[Start of Attachment]

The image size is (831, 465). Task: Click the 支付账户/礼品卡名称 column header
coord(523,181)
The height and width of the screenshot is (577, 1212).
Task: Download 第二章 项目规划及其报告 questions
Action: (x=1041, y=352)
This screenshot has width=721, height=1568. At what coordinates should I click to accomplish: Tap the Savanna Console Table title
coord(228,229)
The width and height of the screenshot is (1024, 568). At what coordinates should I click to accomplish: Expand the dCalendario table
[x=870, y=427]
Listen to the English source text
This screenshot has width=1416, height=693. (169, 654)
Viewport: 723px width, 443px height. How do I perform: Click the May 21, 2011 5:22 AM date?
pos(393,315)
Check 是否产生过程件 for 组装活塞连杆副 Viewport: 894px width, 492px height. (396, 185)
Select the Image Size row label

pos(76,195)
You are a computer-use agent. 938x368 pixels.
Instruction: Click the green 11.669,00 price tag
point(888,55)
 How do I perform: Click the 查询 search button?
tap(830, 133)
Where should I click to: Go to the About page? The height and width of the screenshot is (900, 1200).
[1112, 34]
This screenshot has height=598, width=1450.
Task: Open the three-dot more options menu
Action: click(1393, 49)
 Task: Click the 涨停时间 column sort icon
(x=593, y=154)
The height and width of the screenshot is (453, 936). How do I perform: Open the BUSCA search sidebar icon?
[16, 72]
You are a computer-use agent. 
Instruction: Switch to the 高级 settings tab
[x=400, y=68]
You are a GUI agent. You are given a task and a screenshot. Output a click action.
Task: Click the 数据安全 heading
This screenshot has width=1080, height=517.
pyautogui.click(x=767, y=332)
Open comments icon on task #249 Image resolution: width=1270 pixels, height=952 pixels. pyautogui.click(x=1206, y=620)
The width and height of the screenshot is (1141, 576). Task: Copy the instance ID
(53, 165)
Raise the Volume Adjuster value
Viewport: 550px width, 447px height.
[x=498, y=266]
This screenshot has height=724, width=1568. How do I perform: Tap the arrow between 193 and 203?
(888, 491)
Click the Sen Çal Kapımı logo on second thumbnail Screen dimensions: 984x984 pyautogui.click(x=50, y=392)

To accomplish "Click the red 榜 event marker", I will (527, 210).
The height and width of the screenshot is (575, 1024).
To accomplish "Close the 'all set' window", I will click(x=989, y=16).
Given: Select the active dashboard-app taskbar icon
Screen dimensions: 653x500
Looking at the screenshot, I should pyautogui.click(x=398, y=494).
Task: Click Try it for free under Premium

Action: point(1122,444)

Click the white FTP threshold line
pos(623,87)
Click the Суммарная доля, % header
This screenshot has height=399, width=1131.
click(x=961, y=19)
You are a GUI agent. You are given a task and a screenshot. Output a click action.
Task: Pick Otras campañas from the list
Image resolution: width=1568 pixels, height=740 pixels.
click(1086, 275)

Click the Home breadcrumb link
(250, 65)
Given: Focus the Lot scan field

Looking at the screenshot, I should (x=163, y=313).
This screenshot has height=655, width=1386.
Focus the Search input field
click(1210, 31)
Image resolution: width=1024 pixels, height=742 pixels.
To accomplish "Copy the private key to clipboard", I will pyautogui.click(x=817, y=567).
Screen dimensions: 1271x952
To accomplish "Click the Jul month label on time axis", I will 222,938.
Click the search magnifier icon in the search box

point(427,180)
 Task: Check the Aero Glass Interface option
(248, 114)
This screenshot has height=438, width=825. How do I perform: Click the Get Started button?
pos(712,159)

[End of Attachment]

§ The problem:
Restate the listing in full, word for word.

§ Response to this exercise:
The image size is (831, 465). Task: Click the 支付账户/礼品卡名称 column header
coord(523,181)
The height and width of the screenshot is (577, 1212).
Task: Download 第二章 项目规划及其报告 questions
Action: (x=1041, y=352)
This screenshot has width=721, height=1568. At what coordinates should I click to accomplish: Tap the Savanna Console Table title
coord(228,229)
The width and height of the screenshot is (1024, 568). At what coordinates should I click to accomplish: Expand the dCalendario table
[x=870, y=427]
Listen to the English source text
This screenshot has width=1416, height=693. (169, 654)
Viewport: 723px width, 443px height. How do I perform: Click the May 21, 2011 5:22 AM date?
pos(393,315)
Check 是否产生过程件 for 组装活塞连杆副 Viewport: 894px width, 492px height. (396, 185)
Select the Image Size row label

pos(76,195)
You are a computer-use agent. 938x368 pixels.
Instruction: Click the green 11.669,00 price tag
point(888,55)
 How do I perform: Click the 查询 search button?
tap(830, 133)
Where should I click to: Go to the About page? The height and width of the screenshot is (900, 1200).
[1112, 34]
This screenshot has height=598, width=1450.
Task: Open the three-dot more options menu
Action: click(1393, 49)
 Task: Click the 涨停时间 column sort icon
(x=593, y=154)
The height and width of the screenshot is (453, 936). How do I perform: Open the BUSCA search sidebar icon?
[16, 72]
You are a computer-use agent. 
Instruction: Switch to the 高级 settings tab
[x=400, y=68]
You are a GUI agent. You are given a task and a screenshot. Output a click action.
Task: Click the 数据安全 heading
This screenshot has width=1080, height=517.
pyautogui.click(x=767, y=332)
Open comments icon on task #249 Image resolution: width=1270 pixels, height=952 pixels. pyautogui.click(x=1206, y=620)
The width and height of the screenshot is (1141, 576). Task: Copy the instance ID
(53, 165)
Raise the Volume Adjuster value
Viewport: 550px width, 447px height.
[x=498, y=266]
This screenshot has height=724, width=1568. How do I perform: Tap the arrow between 193 and 203?
(888, 491)
Click the Sen Çal Kapımı logo on second thumbnail Screen dimensions: 984x984 pyautogui.click(x=50, y=392)

To accomplish "Click the red 榜 event marker", I will (527, 210).
The height and width of the screenshot is (575, 1024).
To accomplish "Close the 'all set' window", I will click(x=989, y=16).
Given: Select the active dashboard-app taskbar icon
Screen dimensions: 653x500
Looking at the screenshot, I should pyautogui.click(x=398, y=494).
Task: Click Try it for free under Premium

Action: point(1122,444)

Click the white FTP threshold line
pos(623,87)
Click the Суммарная доля, % header
This screenshot has height=399, width=1131.
click(x=961, y=19)
You are a GUI agent. You are given a task and a screenshot. Output a click action.
Task: Pick Otras campañas from the list
Image resolution: width=1568 pixels, height=740 pixels.
click(1086, 275)

Click the Home breadcrumb link
(250, 65)
Given: Focus the Lot scan field

Looking at the screenshot, I should (x=163, y=313).
This screenshot has height=655, width=1386.
Focus the Search input field
click(1210, 31)
Image resolution: width=1024 pixels, height=742 pixels.
To accomplish "Copy the private key to clipboard", I will pyautogui.click(x=817, y=567).
Screen dimensions: 1271x952
To accomplish "Click the Jul month label on time axis", I will 222,938.
Click the search magnifier icon in the search box

point(427,180)
 Task: Check the Aero Glass Interface option
(248, 114)
This screenshot has height=438, width=825. How do I perform: Click the Get Started button?
pos(712,159)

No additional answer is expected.